AI Aggregator

Categories

Best small LLMs for coding

Code completion, generation, and review. Small specialists now beat generalist 70Bs.

Coding is one of the few domains where small models genuinely caught up. A well-trained 7-14B coder beats a generalist 70B on most public benchmarks for popular languages and runs on a consumer laptop.

What we look for

  • Pass@1 on practical evals (HumanEval, MBPP, LiveCodeBench), discounted for over-fit.
  • Multi-language coverage - TypeScript, Go, Rust, SQL, not just Python.
  • Fill-in-the-middle support, required for editor integrations.
  • Long context - repo-scale reasoning needs 32K+.

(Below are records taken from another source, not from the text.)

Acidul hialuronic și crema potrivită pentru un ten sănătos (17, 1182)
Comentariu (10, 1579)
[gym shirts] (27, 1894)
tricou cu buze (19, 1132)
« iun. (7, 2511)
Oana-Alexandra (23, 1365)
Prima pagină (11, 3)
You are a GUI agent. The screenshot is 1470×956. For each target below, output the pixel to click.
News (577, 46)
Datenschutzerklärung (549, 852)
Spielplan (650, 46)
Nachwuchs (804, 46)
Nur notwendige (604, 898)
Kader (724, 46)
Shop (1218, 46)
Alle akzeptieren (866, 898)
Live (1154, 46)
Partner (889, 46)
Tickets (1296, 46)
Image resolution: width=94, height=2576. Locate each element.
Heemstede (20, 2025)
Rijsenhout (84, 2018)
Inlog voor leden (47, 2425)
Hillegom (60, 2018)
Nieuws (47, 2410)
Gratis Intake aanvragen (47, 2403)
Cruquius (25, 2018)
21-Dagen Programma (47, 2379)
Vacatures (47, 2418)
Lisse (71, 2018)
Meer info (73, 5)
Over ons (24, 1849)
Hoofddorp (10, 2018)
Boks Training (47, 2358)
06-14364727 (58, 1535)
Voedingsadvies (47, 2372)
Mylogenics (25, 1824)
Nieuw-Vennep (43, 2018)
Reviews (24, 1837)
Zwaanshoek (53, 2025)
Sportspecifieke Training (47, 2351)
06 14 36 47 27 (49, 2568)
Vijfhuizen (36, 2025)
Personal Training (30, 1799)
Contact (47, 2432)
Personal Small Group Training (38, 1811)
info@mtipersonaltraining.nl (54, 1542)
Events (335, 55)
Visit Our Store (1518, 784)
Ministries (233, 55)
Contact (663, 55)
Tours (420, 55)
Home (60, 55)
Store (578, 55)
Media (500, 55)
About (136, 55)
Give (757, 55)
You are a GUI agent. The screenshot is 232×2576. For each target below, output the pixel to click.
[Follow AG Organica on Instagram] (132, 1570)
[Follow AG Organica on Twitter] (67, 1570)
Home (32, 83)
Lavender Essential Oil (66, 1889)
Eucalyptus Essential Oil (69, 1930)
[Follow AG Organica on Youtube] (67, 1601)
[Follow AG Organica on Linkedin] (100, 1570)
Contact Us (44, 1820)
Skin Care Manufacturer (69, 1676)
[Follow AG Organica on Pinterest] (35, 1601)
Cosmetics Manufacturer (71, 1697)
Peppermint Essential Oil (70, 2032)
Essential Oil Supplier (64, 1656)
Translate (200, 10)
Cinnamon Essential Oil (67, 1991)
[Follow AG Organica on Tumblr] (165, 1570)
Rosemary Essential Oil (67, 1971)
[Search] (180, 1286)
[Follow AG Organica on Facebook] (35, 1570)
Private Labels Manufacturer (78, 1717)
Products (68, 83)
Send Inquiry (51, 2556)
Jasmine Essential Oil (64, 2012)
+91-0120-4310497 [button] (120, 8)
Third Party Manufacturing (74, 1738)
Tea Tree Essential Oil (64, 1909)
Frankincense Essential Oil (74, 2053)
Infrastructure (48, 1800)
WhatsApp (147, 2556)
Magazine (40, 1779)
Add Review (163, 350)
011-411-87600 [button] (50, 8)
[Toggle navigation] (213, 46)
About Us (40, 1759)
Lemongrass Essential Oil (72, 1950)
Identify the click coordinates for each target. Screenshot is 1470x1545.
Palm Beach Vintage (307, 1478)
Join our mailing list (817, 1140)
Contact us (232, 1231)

Ranked for someone building developer tooling.

Picks

  1. #1 Qwen3.6-27B 27.0B · Apache 2.0

    Flagship-level coding in a 27B dense footprint. SWE-Bench Verified 77.2%, Terminal-Bench 2.0 59.3% (matches Claude 4.5 Opus). 262K native context, multimodal, Apache 2.0.

  2. #2 Gemma 4 31B 31.0B · Apache 2.0

    31B dense, Apache 2.0, 256K context, multimodal. AIME 2026 89.2%, Codeforces ELO 2150 - leads open dense models in its size class for math and competitive programming. Bridges 'serious work' and 'fits on a 24-48GB GPU'.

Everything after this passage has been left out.